Reproduce word for word the passage of the "City in the clouds" post from "I do not know" to "crossing the border...".

**DOCUMENT SEGMENT**.
********************
City in the clouds

City in the clouds

23 January 2011

The Outdoor Market on the edge of reality


I do not know whether this is some kind of plot against my will power or just product of my ever over-analytic brain that collects coincidences recycles them and spits back to the world brand new eco conspirations with a hint of egocentrism... but I have been exposed to unhealthy measures of memory radiation these days.  This time it has nothing to do with dust and spiders, on the contrary, I was attacked out in the hills, heading to the north, crossing the border...

The story I am about to tell does not have a beginning although my grandma’s need for dress to wear for a wedding of some distant family member (of which I am supposed to have much more information but with me being the way I am I can hardly keep track of my own life and people I see every day) could be considered a trigger that set us on a short journey to Poland.

It might be slightly difficult to grasp how my grandma’s sudden urge for shopping can possibly be a cause of my spiritual illumination therefore it would not be off the point to clarify some basic facts. In core of my present memory outbreak are Polish Outdoor Markets scattered in towns by the Slovak and Czech borders.
********************
**EXTRACTED INFORMATION**.
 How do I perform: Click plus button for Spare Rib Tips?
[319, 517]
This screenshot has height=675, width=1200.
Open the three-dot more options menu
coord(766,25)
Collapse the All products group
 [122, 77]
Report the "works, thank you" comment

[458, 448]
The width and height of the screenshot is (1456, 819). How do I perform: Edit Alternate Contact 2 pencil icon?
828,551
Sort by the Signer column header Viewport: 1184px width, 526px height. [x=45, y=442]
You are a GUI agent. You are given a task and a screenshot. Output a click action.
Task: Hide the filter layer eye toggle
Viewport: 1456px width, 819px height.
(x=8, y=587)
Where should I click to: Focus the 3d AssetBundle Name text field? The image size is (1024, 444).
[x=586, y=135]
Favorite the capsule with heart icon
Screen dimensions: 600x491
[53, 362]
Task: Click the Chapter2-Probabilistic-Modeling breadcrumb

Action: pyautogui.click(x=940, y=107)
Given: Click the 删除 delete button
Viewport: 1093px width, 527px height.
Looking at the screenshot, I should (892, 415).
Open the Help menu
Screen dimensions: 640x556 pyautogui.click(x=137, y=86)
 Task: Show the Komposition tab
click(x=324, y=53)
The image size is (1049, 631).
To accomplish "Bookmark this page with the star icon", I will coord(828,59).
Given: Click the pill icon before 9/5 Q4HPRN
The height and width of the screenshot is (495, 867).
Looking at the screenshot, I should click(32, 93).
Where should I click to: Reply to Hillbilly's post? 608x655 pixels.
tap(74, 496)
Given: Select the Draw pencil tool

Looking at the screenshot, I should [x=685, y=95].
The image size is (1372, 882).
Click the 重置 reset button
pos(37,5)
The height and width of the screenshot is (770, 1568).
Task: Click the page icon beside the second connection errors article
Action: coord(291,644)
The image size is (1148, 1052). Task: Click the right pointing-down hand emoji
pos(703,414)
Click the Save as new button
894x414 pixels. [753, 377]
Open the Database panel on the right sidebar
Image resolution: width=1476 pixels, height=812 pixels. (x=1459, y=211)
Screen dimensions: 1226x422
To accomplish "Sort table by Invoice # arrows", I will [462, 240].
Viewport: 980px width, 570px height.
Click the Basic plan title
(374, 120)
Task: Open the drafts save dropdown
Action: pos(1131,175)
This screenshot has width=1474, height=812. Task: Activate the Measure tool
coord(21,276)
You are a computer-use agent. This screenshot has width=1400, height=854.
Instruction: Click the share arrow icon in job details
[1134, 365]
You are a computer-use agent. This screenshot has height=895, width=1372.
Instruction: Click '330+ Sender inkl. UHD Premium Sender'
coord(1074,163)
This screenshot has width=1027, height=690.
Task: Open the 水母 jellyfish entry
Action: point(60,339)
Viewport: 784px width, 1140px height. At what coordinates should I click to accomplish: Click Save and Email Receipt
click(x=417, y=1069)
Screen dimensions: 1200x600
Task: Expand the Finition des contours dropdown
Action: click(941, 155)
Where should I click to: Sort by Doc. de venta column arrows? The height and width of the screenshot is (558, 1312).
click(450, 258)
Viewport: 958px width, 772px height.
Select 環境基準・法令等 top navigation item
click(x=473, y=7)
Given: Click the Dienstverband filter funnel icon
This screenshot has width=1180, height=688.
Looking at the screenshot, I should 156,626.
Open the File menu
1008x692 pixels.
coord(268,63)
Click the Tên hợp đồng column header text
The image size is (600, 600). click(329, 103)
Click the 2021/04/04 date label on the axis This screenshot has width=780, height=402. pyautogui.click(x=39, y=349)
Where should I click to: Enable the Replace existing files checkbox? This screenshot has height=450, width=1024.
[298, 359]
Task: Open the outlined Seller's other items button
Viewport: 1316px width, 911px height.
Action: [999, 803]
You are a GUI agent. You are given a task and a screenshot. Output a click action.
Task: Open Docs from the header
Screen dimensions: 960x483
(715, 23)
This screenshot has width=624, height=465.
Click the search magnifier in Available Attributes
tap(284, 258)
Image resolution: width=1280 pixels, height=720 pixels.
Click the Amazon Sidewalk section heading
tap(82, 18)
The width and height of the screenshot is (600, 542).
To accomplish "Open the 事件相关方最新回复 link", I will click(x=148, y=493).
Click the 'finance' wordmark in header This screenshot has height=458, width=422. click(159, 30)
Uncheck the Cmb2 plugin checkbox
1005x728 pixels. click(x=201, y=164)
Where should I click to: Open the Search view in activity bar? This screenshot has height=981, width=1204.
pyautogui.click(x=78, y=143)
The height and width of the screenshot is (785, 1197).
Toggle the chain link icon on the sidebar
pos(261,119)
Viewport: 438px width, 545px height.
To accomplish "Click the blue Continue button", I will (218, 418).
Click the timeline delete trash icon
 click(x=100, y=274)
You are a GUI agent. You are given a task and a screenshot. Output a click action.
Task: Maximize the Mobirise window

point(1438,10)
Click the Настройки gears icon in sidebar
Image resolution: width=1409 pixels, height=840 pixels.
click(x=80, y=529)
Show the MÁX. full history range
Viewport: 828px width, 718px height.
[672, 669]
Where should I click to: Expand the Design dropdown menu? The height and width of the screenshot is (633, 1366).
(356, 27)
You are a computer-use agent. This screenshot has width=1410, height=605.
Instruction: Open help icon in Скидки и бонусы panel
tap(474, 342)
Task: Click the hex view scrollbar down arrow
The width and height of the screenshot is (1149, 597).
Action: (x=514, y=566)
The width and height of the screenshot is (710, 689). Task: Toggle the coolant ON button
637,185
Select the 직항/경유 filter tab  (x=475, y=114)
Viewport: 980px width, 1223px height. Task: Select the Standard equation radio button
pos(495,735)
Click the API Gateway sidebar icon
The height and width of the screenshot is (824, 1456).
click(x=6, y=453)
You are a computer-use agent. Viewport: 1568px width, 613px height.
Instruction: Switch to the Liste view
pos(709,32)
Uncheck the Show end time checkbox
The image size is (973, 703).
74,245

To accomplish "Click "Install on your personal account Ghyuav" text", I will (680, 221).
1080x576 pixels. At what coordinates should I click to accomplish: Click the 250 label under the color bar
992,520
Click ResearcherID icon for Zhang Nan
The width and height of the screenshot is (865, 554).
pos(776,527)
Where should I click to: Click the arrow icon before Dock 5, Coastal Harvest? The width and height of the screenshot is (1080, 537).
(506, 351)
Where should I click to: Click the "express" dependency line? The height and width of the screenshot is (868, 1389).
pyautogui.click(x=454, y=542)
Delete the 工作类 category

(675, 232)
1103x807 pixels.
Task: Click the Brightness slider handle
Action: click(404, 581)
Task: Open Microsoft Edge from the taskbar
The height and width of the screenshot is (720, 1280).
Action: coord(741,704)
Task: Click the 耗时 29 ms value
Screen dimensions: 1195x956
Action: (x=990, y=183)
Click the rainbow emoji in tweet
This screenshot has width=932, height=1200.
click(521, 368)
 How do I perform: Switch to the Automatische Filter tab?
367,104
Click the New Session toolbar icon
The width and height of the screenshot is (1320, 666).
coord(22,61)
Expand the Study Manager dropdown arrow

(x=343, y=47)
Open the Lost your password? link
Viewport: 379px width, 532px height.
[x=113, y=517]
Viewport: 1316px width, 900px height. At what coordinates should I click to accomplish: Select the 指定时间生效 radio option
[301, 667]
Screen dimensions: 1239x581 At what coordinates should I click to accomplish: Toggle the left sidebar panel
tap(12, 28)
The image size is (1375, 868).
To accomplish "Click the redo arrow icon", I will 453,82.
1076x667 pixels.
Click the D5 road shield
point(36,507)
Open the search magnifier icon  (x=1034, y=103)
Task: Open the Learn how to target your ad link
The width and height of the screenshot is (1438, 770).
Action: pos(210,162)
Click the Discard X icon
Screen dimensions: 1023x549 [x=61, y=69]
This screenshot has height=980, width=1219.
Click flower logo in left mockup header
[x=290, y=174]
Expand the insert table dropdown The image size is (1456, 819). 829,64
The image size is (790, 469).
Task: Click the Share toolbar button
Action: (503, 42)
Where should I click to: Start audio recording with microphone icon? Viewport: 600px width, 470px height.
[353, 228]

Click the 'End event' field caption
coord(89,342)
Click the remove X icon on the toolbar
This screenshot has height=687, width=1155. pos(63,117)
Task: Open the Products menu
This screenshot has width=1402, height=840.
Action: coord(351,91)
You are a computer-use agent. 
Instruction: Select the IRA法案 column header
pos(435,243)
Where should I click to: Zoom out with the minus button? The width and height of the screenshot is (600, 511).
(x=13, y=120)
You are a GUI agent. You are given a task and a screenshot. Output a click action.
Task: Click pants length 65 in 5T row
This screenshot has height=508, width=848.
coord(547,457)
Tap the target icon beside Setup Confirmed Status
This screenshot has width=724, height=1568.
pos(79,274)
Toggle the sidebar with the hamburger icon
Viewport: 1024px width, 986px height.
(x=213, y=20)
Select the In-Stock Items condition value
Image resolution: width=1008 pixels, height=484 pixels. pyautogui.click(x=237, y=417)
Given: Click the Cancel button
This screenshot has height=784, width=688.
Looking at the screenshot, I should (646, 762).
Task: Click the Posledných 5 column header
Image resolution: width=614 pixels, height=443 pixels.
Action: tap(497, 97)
********************
**THE RESULT**.
I do not know whether this is some kind of plot against my will power or just product of my ever over-analytic brain that collects coincidences recycles them and spits back to the world brand new eco conspirations with a hint of egocentrism... but I have been exposed to unhealthy measures of memory radiation these days.  This time it has nothing to do with dust and spiders, on the contrary, I was attacked out in the hills, heading to the north, crossing the border...